Keyfactor Command provides discovery and inventory capabilities for digital certificates that give organizations complete visibility into their cryptographic assets, the essential first step in assessing quantum exposure. The platform automates certificate lifecycle management across the enterprise, reducing manual processes and eliminating the certificate sprawl that complicates PQC migration. With built-in support for crypto-agility, Keyfactor enables organizations to transition to quantum-resistant algorithms without rebuilding their infrastructure.

For organizations ready to move from awareness to action on quantum readiness, Keyfactor provides the platform, the expertise, and the operational automation to make the transition achievable.

There is no opting out of quantum

HNDL attacks are just one example of how quantum computing stands to affect all organizations, even those with no plans to pursue quantum-powered innovation. The threat is not optional. If your organization uses public key cryptography (and every organization does), quantum computing will eventually affect you.

The uncomfortable reality is that most organizations simply are not ready to adapt.
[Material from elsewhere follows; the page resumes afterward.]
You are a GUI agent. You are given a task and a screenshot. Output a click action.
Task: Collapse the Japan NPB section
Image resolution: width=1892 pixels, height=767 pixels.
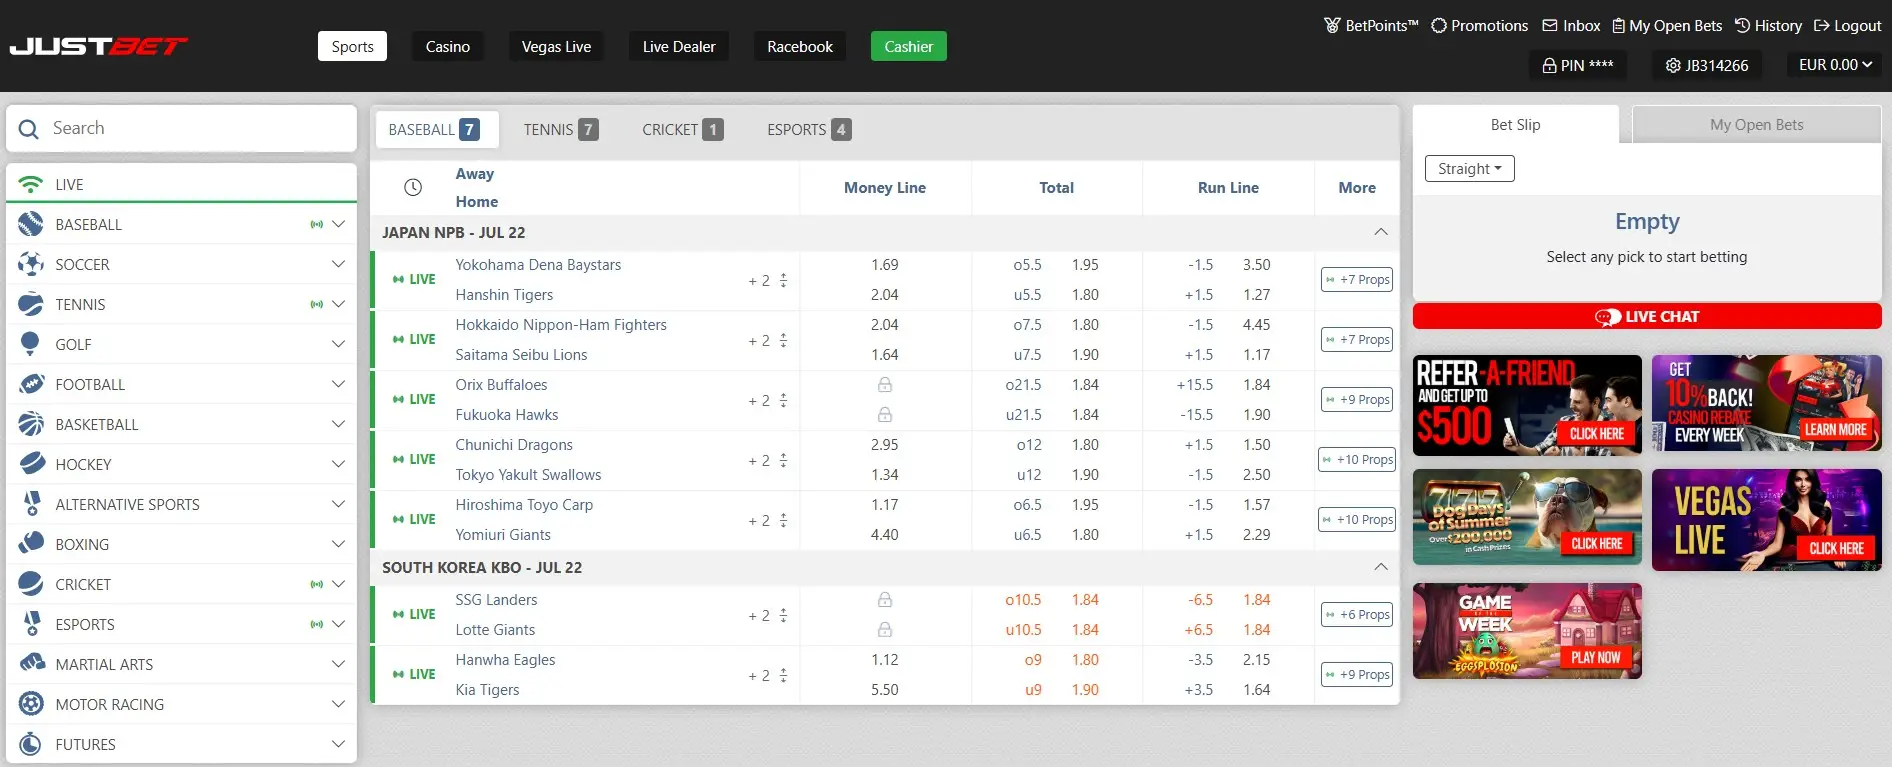pos(1381,232)
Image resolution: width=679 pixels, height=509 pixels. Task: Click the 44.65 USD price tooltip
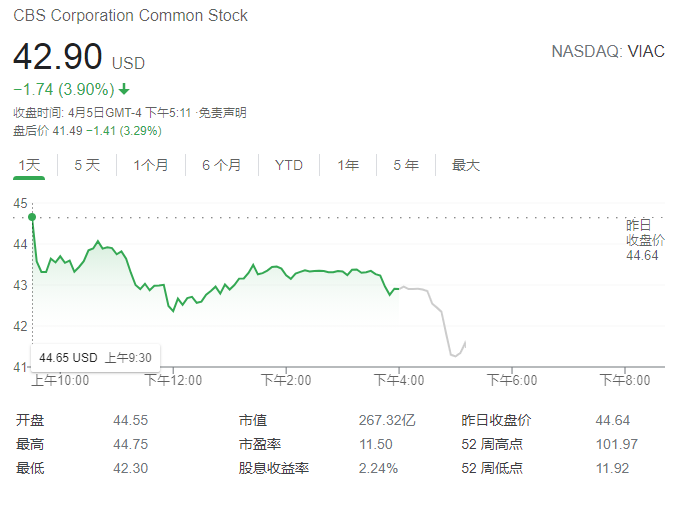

They are stuck in the prerequisite phase of gaining visibility and control over cryptographic assets. The gap between where most enterprises are today and where they need to be is measured in years of effort, which is precisely why the time to start is now.

The best time to start preparing was five years ago. The next best time is right now.

Got Harvest Now, Decrypt Later questions? We’ve got answers.

What does Harvest Now, Decrypt Later mean?

Harvest Now, Decrypt Later (HNDL) is a cyberattack strategy where adversaries intercept and store encrypted data today, intending to decrypt it in the future when quantum computers become powerful enough to break current encryption methods like RSA and ECC.

Is Harvest Now, Decrypt Later actually happening right now?

Yes. While definitive attribution is difficult, several incidents over the past decade resemble HNDL activity, including large-scale internet traffic rerouting through nation-state actors. The data being collected today is expected to be decrypted once quantum computing matures.

Who is most likely behind HNDL attacks?

Nation-state actors are the most probable perpetrators because HNDL requires significant resources and a long time horizon. However, the line between nation-state and corporate espionage is blurring, and enterprise businesses are frequent targets. According to HP’s Wolf Security study, about a third of nation-state cyberattacks between 2017 and 2020 targeted enterprise businesses.

What types of data are most at risk from HNDL?

Data with long-term strategic value is most at risk: trade secrets, intellectual property, business intelligence, R&D outputs, and emerging technologies. Any data that will still be sensitive in five or more years should be treated as vulnerable.

How far away are quantum computers that could decrypt today’s data?

Most experts estimate that cryptographically relevant quantum computers are more than five years away. However, much of the data being harvested now will still be sensitive when that capability arrives, which is why preparation must begin today.

What is crypto-agility, and why does it matter for HNDL defense?

Crypto-agility is the ability to quickly swap cryptographic algorithms and protocols without overhauling your infrastructure. It matters because organizations that are crypto-agile can transition to quantum-resistant algorithms as soon as standards are finalized, minimizing their exposure window.

What is the difference between HNDL and Trust Now, Forge Later?

HNDL targets encrypted data (confidentiality), while Trust Now, Forge Later targets digital signatures (authenticity and integrity). Both are quantum threats. Harvest Now, Decrypt Later allows attackers to gather encrypted data to later be uncovered; while Trust Now, Forge Later could allow attackers to forge identities and undermine PKI trust hierarchies.

What should my organization do right now to prepare for HNDL?

Start by gaining visibility into your cryptographic assets. Then modernize and centralize your PKI, build crypto-agility into your infrastructure, and begin evaluating quantum-resistant tools and standards. The sooner you start, the smoother the transition will be.